> YOUR OBJECTIVE
Please count the lines in the listing below that contain the word "perform", and reply with the number alone.

Entries on where items appear
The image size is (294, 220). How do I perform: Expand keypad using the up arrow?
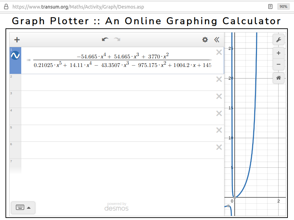pos(29,208)

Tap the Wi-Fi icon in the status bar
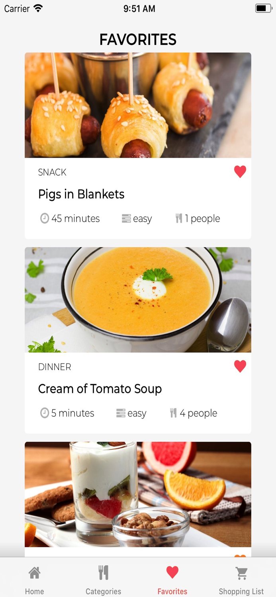point(38,8)
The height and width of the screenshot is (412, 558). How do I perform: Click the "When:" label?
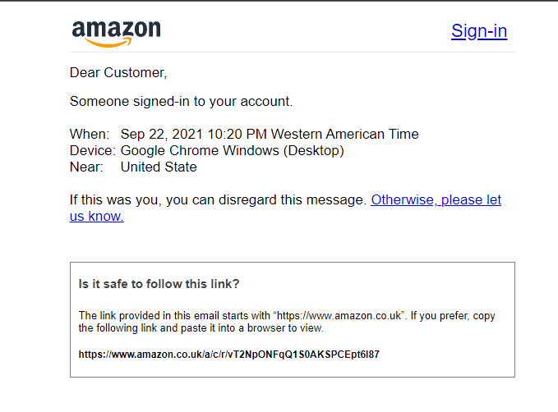89,134
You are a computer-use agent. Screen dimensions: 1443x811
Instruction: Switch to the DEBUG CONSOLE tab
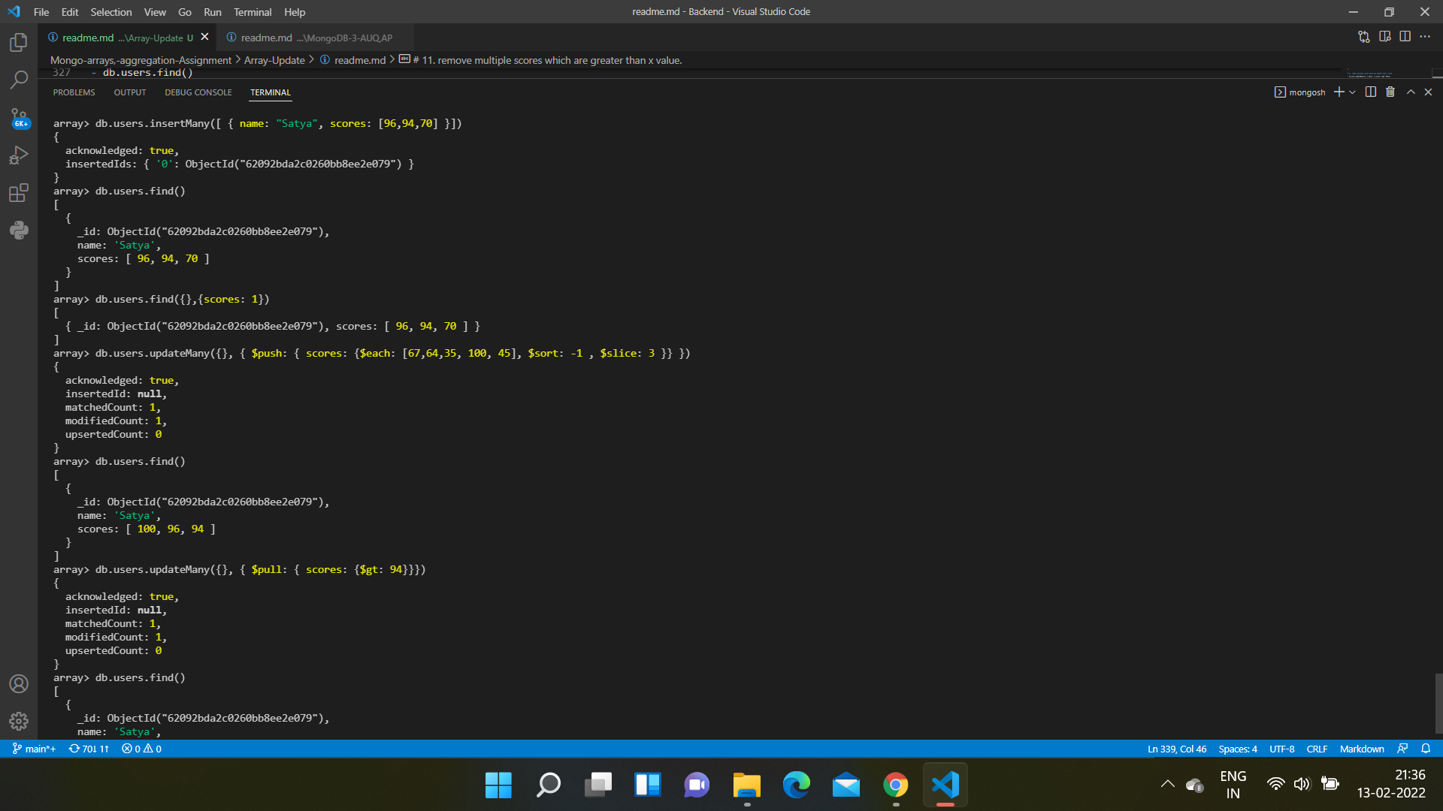198,92
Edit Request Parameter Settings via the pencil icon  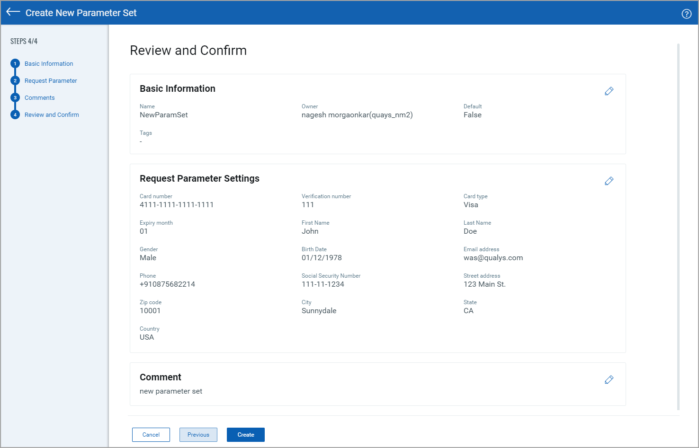pos(609,181)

> REPLY
2